## Work instruction
Omit every picture and output the rest of the records exactly as they are.
--- Supplied records ---
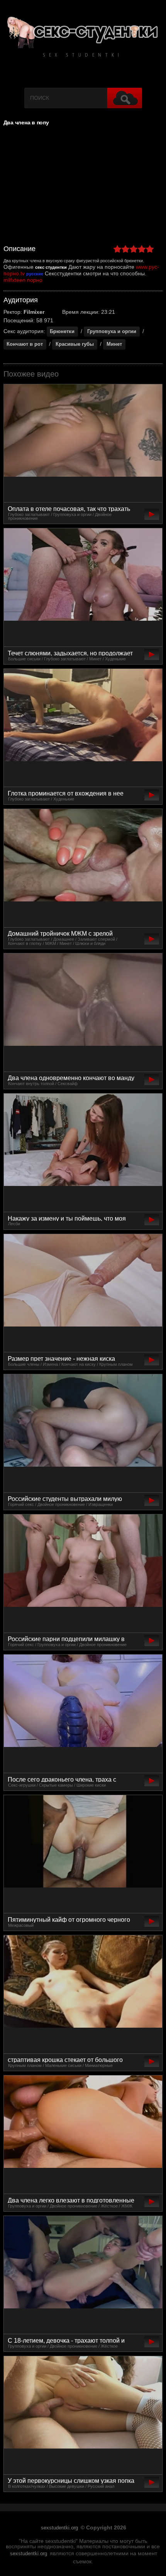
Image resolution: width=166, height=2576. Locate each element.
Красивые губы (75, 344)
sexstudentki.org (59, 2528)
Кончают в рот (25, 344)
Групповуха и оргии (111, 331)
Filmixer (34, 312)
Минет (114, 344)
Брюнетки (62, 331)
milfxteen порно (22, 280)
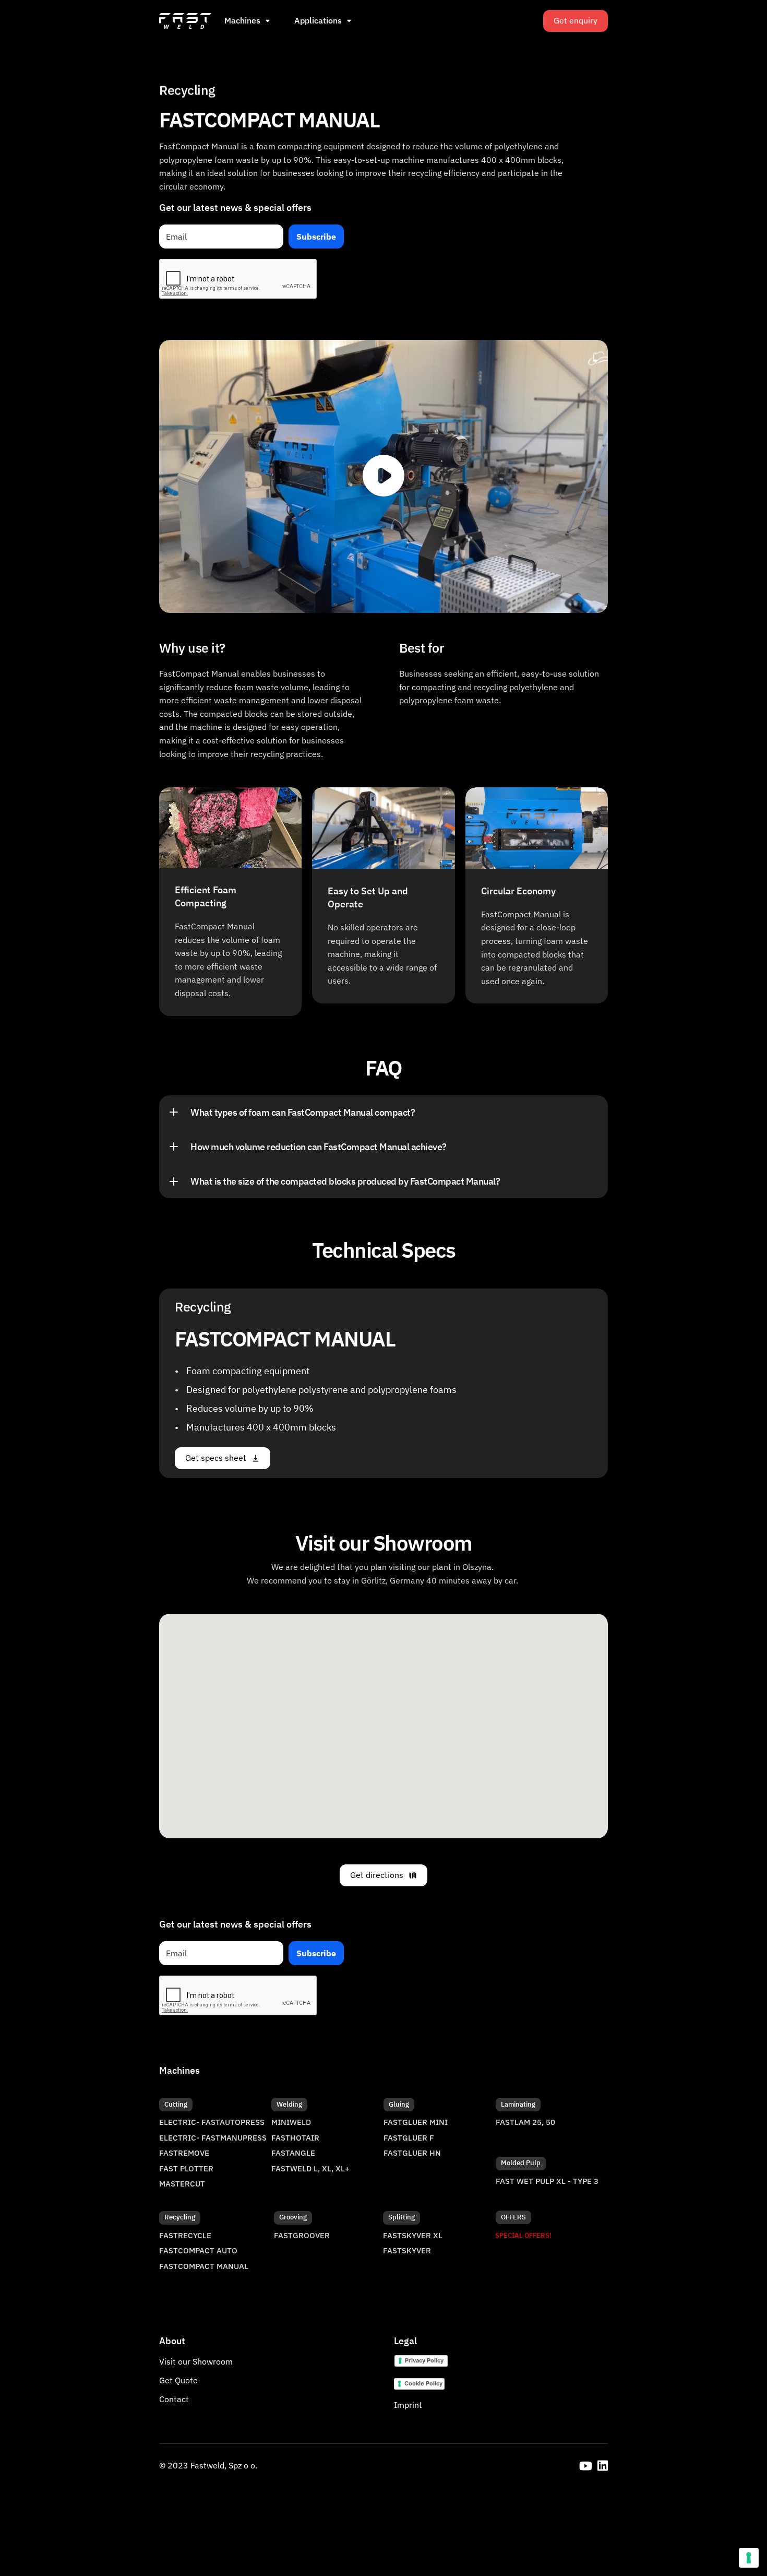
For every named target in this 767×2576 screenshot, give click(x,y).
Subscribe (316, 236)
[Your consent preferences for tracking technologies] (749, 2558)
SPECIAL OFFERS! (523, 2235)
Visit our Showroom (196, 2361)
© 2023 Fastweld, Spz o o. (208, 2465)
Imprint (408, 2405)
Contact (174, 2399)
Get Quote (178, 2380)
---
## Solution
Image resolution: width=166, height=2576. Locate each element.
Красивые губы (75, 344)
sexstudentki.org (59, 2528)
Кончают в рот (25, 344)
Групповуха и оргии (111, 331)
Filmixer (34, 312)
Минет (114, 344)
Брюнетки (62, 331)
milfxteen порно (22, 280)
For every named target in this 767×2576 screenshot, give click(x,y).
Subscribe (316, 236)
[Your consent preferences for tracking technologies] (749, 2558)
SPECIAL OFFERS! (523, 2235)
Visit our Showroom (196, 2361)
© 2023 Fastweld, Spz o o. (208, 2465)
Imprint (408, 2405)
Contact (174, 2399)
Get Quote (178, 2380)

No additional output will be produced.